Accord d'entreprise SYLVIA

accord d'entreprise relatif à l'aménagement du temps de travail

Application de l'accord
Début : 01/01/2025
Fin : 01/01/2999

Société SYLVIA

Le 13/12/2024


ACCORD D’ENTREPRISE RELATIF A L’AMENAGEMENT

DU TEMPS DE TRAVAIL

ENTRE :

  • La société SYLVIA, dont le siège social est situé à Avrécourt – Rue de Belfays- 52140 VAL DE MEUSE,


Immatriculée sous le numéro SIRET N°98124323100025, Code APE 02.20Z,
Agissant par l’intermédiaire de son représentant légal _______________________

D’une part,

ET :

  • L’ensemble du personnel présent dans l’entreprise au jour de la signature du présent accord, ayant ratifié l’accord à la suite d’un vote qui a recueilli la majorité des deux tiers et dont le procès-verbal est joint au présent avenant.

D’autre part,


Il a été convenu et arrêté ce qui suit :

PREAMBULE

La société SYLVIA a pour activité l’abattage et le débardage.
Elle applique ainsi la Convention collective nationale des entreprises de travaux et services agricoles, ruraux et forestiers (ETARF) (IDCC 7025).
Le personnel affecté à l’abattage et au débardage est toutefois soumis à des variations d’activité liées à la saisonnalité. En effet, la météo et la luminosité affectent le travail en extérieur et par conséquent, engendrent des périodes d’activité soutenues et des périodes d’activité plus creuses.
Fort de ce constat, la société a souhaité mettre en place un aménagement du temps de travail.
Les mesures définies ci-après permettront d'optimiser la présence des salariés à leur poste de travail, afin que l'entreprise soit en mesure de s'adapter aux besoins de ses clients, de réduire ses coûts et d'éviter le recours excessif à des heures supplémentaires (en période haute) ou au dispositif d'activité partielle (en période basse).
Cette organisation du temps de travail vise à apprécier et à décompter la durée du travail non pas sur une période hebdomadaire mais sur la période de référence déterminée par le présent accord.
Dans cette perspective, il a été convenu de conclure un accord sur l'aménagement du temps de travail en application de l'article L. 3121-44 du code du travail.
Les parties tiennent à rappeler que si le présent accord doit permettre la flexibilité nécessaire à l'activité, les impératifs de sécurité et santé au travail doivent trouver leur place dans cet aménagement souple du temps de travail.
Le présent accord a été négocié et conclu selon les modalités dérogatoires de négociation prévues aux articles L.2232-21 et suivants du Code du travail et applicables dans les entreprises dont l’effectif habituel est inférieur à onze salariés.
Ainsi, les parties ont décidé de conclure le présent accord. Il est précisé que le présent accord annule et remplace dans toutes leurs dispositions tous les usages d'entreprise ou pratiques antérieurement en vigueur concernant l'aménagement du temps de travail.
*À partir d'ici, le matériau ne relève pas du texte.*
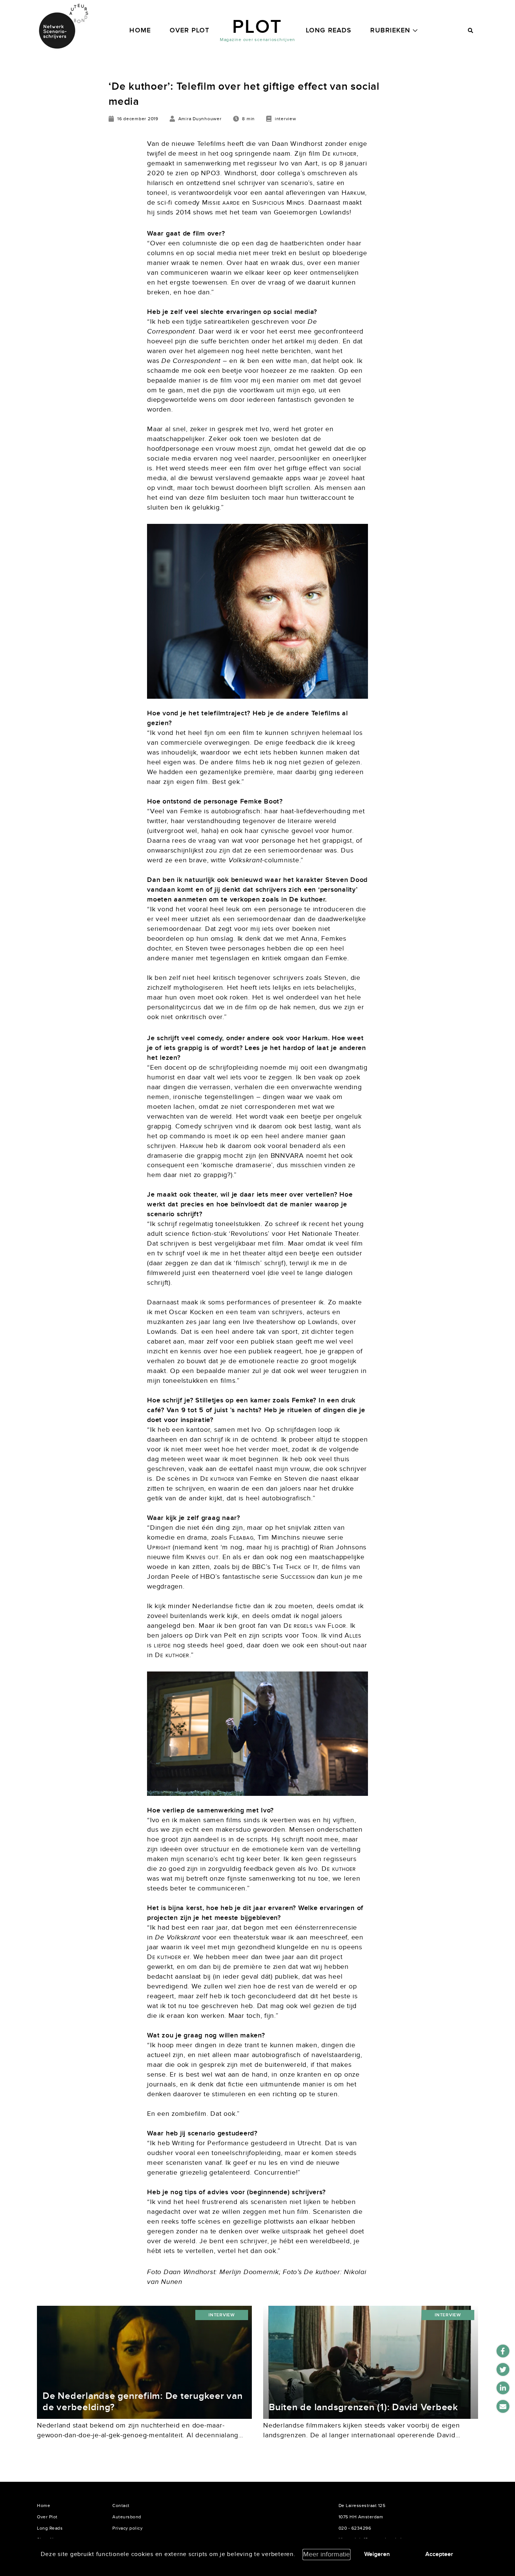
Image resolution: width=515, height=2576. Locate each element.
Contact (121, 2505)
Article 1 – Temps de travail effectif – durée maximale de travail – contingent des heures supplémentaires

Article 1.1 - Champ d’application

Le présent accord s’applique à l’ensemble des salariés de l’entreprise occupés à temps complet, cadres et non cadres, liés à la société par un contrat de travail quelle qu'en soit la nature (contrats à durée indéterminée ou à durée déterminée), sous réserve de dispositions spécifiques applicables à certains d'entre eux. Il s’applique aux salariés déjà présents dans la structure mais il s’appliquera également aux futurs salariés.
Il exclut ainsi les salariés titulaires d'un contrat de travail à temps partiel, qui ne sont pas amenés à effectuer des heures supplémentaires stricto sensu.
En outre, il ne s’applique pas :
  • Aux salariés qui bénéficient d’une convention individuelle annuelle de forfait en jours ou en heures, qui ne sont pas soumis à la législation sur les heures supplémentaires ;
  • Aux cadres dirigeants, qui ne sont, quant à eux, pas soumis à la législation sur la durée du travail.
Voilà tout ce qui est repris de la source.